Snow blanketed the roads around Vichy and forced the race to be started at the 44km mark. Beforehand, Vandenbroucke had an injection of Lidocaine – an anti-inflammatory – and a large plaster covered his left knee, which was susceptible to feeling the chill.
His white race leader’s jersey blending into the wintry backdrop as little flakes fell on the final climb, Vandenbroucke let rivals Jalabert, Alex Zülle and Laurent Dufaux begin the process of attrition with attacks, before whittling down the group with his own moves. Attack would be his best form of defence: Jalabert was jettisoned yet the Belgian kept accelerating till the last man standing, the Frenchman’s team-mate Marcelino García, was unshipped.
Cutglass cheekbones reddening in the cold, his bare legs pushing on into the semi-whiteout, he made good his lead and took an audacious victory. It was one for the romantics; he even rode without a cycling computer, preferring not to be guided by any numbers. Vandenbroucke’s performance drew rave comparisons to the similar bad-weather exploits of Bernard Hinault at the 1980 Liège–Bastogne–Liège and Eddy Merckx on Tre Cime di Lavaredo at the 1968 Giro d’Italia.
"I’ve never felt such sensations in my career," Vandenbroucke said afterwards. "When you see you can drop Jalabert so easily and go out alone. I didn’t feel the pedals and I didn’t think about the bad weather: it’s so nice to be able to race like that. It was really way beyond my expectations."

Problem details
Please retype the whole race account about Vandenbroucke's win in the snow, word for word. Answer from the race account above and nothing else.

Data lines
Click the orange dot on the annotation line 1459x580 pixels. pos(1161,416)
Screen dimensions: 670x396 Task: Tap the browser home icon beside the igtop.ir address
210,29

Answer to the problem
Snow blanketed the roads around Vichy and forced the race to be started at the 44km mark. Beforehand, Vandenbroucke had an injection of Lidocaine – an anti-inflammatory – and a large plaster covered his left knee, which was susceptible to feeling the chill.
His white race leader’s jersey blending into the wintry backdrop as little flakes fell on the final climb, Vandenbroucke let rivals Jalabert, Alex Zülle and Laurent Dufaux begin the process of attrition with attacks, before whittling down the group with his own moves. Attack would be his best form of defence: Jalabert was jettisoned yet the Belgian kept accelerating till the last man standing, the Frenchman’s team-mate Marcelino García, was unshipped.
Cutglass cheekbones reddening in the cold, his bare legs pushing on into the semi-whiteout, he made good his lead and took an audacious victory. It was one for the romantics; he even rode without a cycling computer, preferring not to be guided by any numbers. Vandenbroucke’s performance drew rave comparisons to the similar bad-weather exploits of Bernard Hinault at the 1980 Liège–Bastogne–Liège and Eddy Merckx on Tre Cime di Lavaredo at the 1968 Giro d’Italia.
"I’ve never felt such sensations in my career," Vandenbroucke said afterwards. "When you see you can drop Jalabert so easily and go out alone. I didn’t feel the pedals and I didn’t think about the bad weather: it’s so nice to be able to race like that. It was really way beyond my expectations."